On admission, there was a lengthy statement of facts indicating the events leading to her melancholia, which includes vast information surrounding the economic circumstances of Sarah and her family:

‘The history of her care taken today from her mother (who is a widow earning only 2/6 a week weaving in Dixon’s Factory and with 5 children younger than our patient) is that the girl has worked hard and tried hard, that she has been well up to six weeks since, that then the catamenia ceased, she having been regular from 15 years old up to that time. The mother considers this to be the cause of her illness and that directly ‘they’ flew to her head…She appears frightened, gets no sleep, is restless, melancholy and of a religious turn of mind. She has been a respectable, steady, moral and industrious girl, has a constant habit of reading religious books.
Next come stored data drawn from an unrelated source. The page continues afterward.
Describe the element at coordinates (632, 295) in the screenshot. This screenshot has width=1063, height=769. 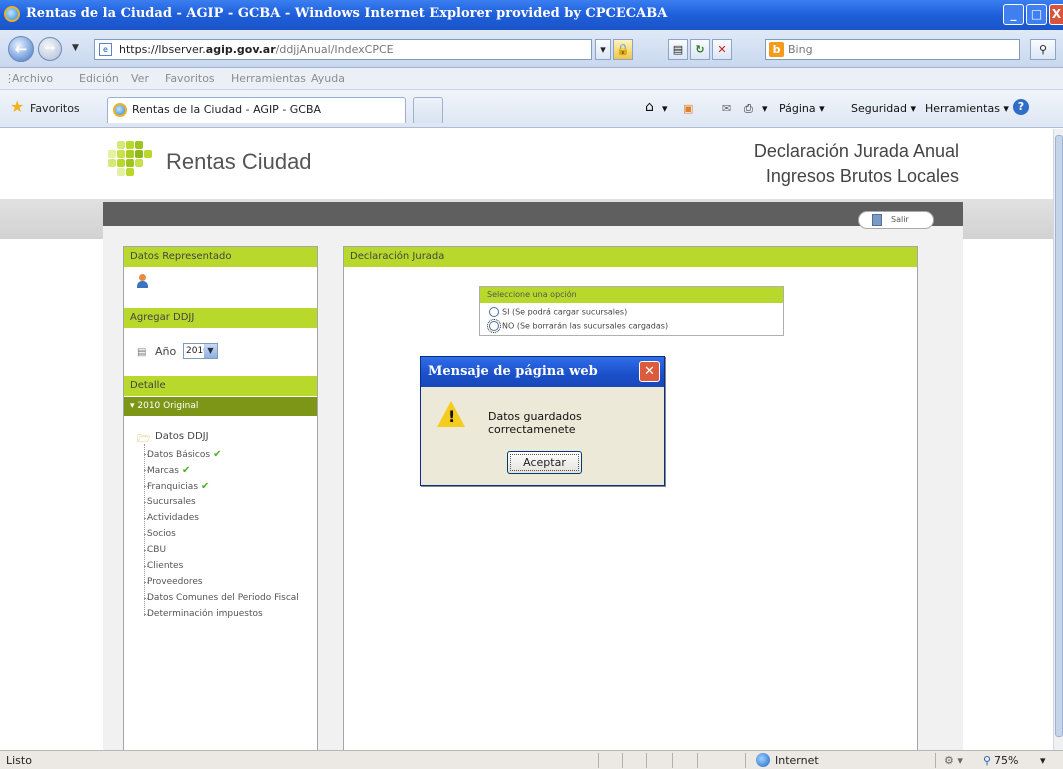
I see `options-header: Seleccione una opción` at that location.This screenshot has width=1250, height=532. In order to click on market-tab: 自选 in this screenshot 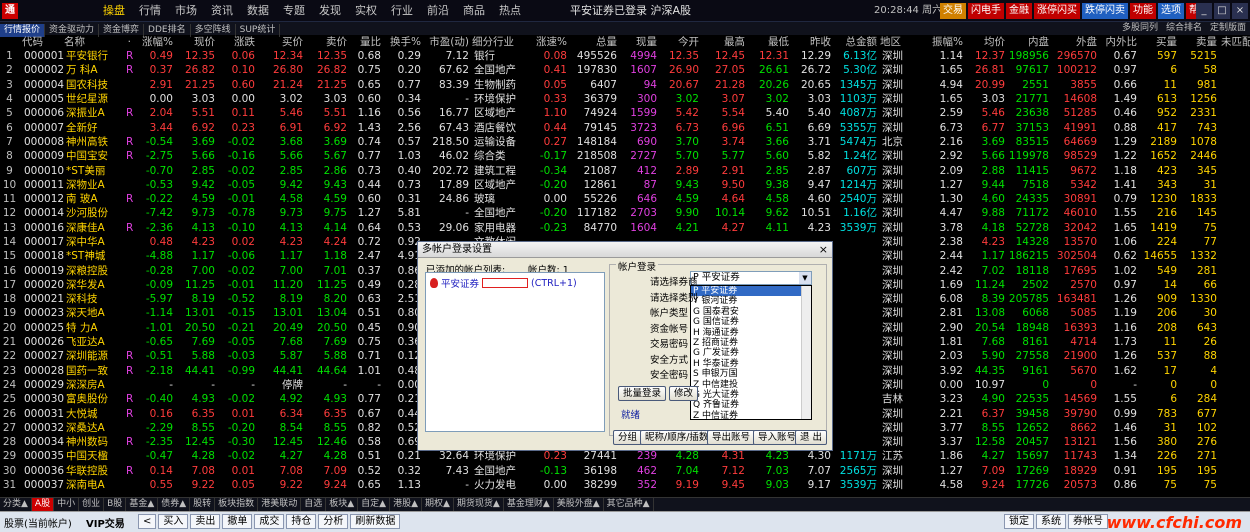, I will do `click(314, 504)`.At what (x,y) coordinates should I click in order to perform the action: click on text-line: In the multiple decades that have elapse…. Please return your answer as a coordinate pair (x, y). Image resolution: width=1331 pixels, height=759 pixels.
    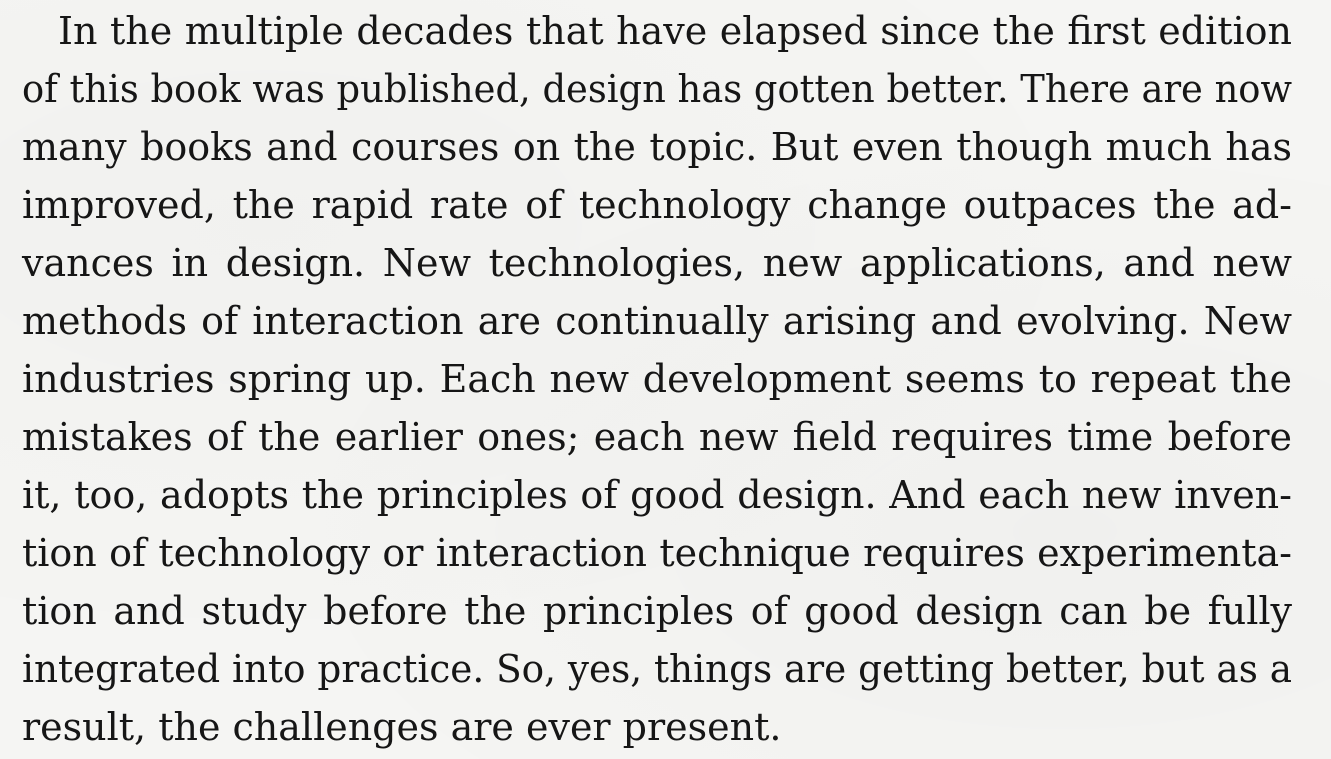
    Looking at the image, I should click on (675, 31).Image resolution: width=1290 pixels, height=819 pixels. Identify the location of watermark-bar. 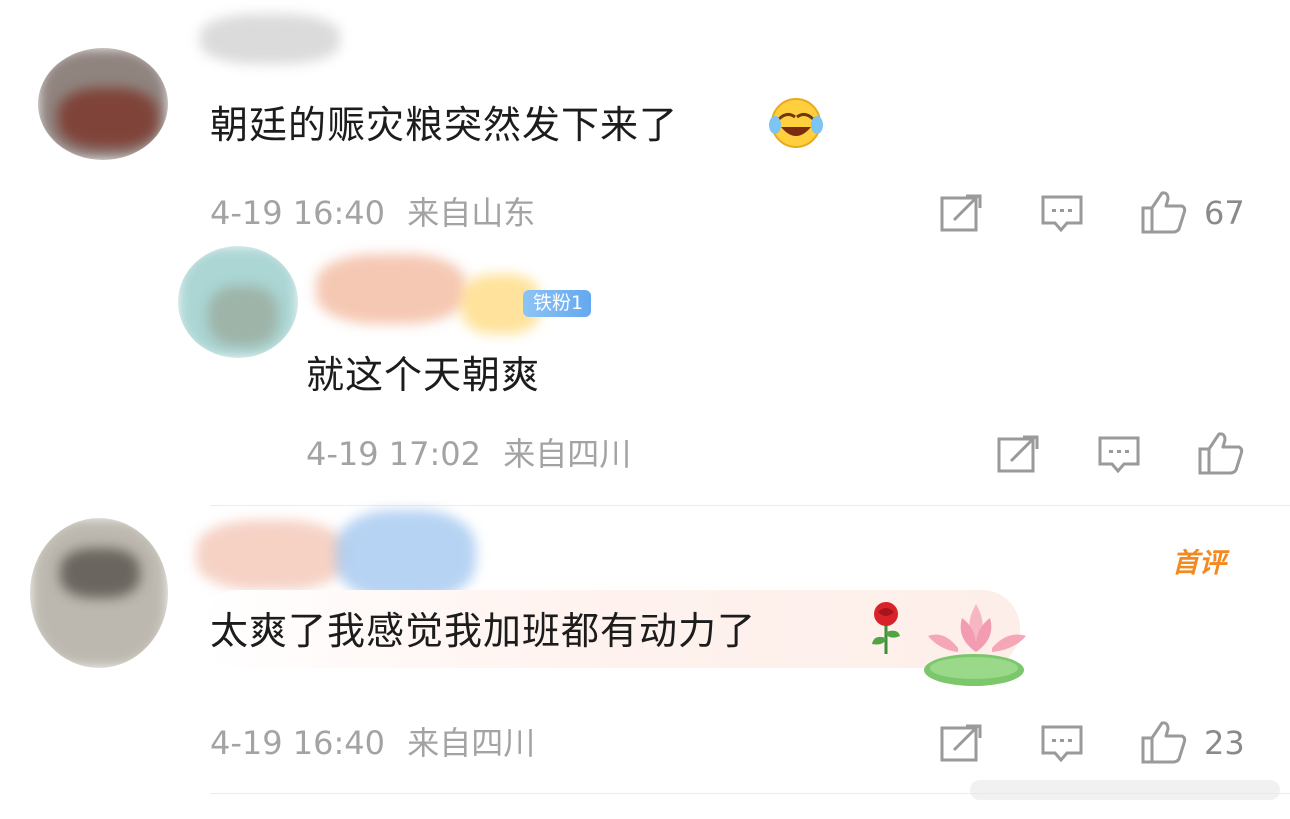
(1125, 790).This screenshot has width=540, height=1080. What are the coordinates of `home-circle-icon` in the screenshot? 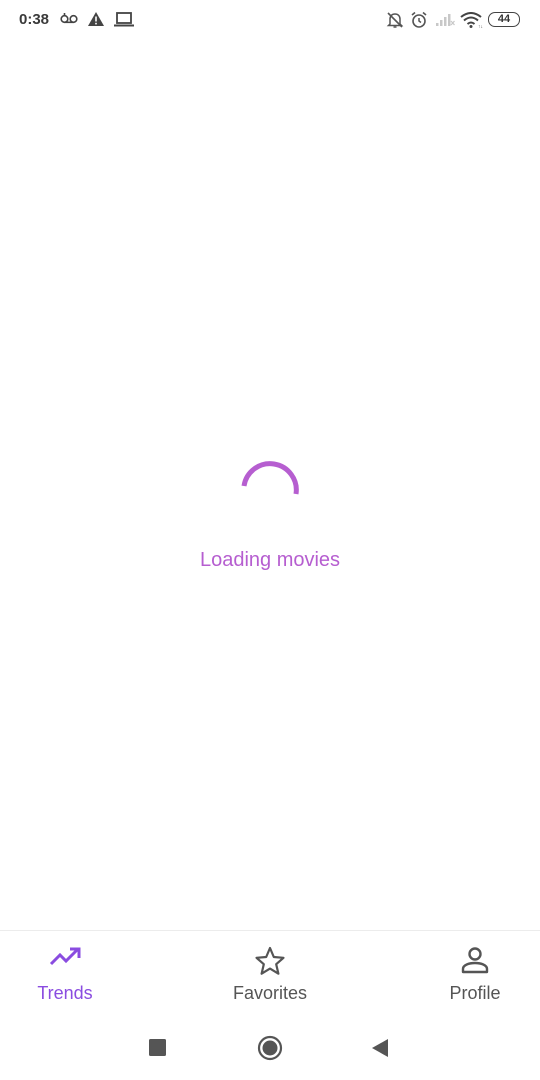 It's located at (270, 1048).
Dr Elliott signs the order for admission and Mr Reeves who signs the medical certificate says ‘that however much questioned she appears vacant and sometimes won’t answer but remains silent, she has religious misconceptions and that she is going to die and that she is lost; she is restless and difficult to keep quiet; the least noise terrifies her and she is painfully nervous – will not keep in bed late gets out creeps under the bed and tries to get out of the window – mothers direction, Sarah C, Duke St Carlisle.’

For us reading this in the twenty-first century, it appears that the ‘suppression of menstruation’ had very little impact on her mental health. The burden of being one of the main wage earners, in the absence of her father, of a large family, would have laid heavily on a young woman. The pressure to survive in such poor and desperate circumstances, clearly led to her worry and caused her restlessness. In the absence of talking therapy in this era, asylum doctors strove to look for physical symptoms of illness (or significant events, as with Ann above), and could overlook the fact that poverty and overwork could contribute to an individual’s melancholia. 

Sarah remained in the asylum for nine months. After showing little improvement, she was removed by her mother in March 1863, presumably has her wage earning capacity was being missed by her family. The realisation that asylum treatment was having no effect, but while in Garlands Sarah was capable of doing needlework, would have been a signal that she could still function in a manual work. I have so far not found any further trace of Sarah in Garlands, but it would be interesting to find if she was able to cope with life on the outside.

These two brief patient examples highlight an additional importance of asylum case books. Primarily intended to be a medical record of a patient’s history, symptoms, diagnosis, physical health, and reaction to treatment whilst in the asylum, these documents can also contain fleeting moments of emotion which the patients experienced. A degree of estimation and ‘reading-between-the-lines’, backed up by cross-referencing these records with census/birth/marriage/death material, can lead to fascinating patient histories emerging. This further humanises these clinical documents, and allows us to empathise with those who experienced mental health care in the nineteenth century asylum.


[i] A. Scull, Hysteria: The disturbing history (Oxford: Oxford University Press, 2011), p. 47.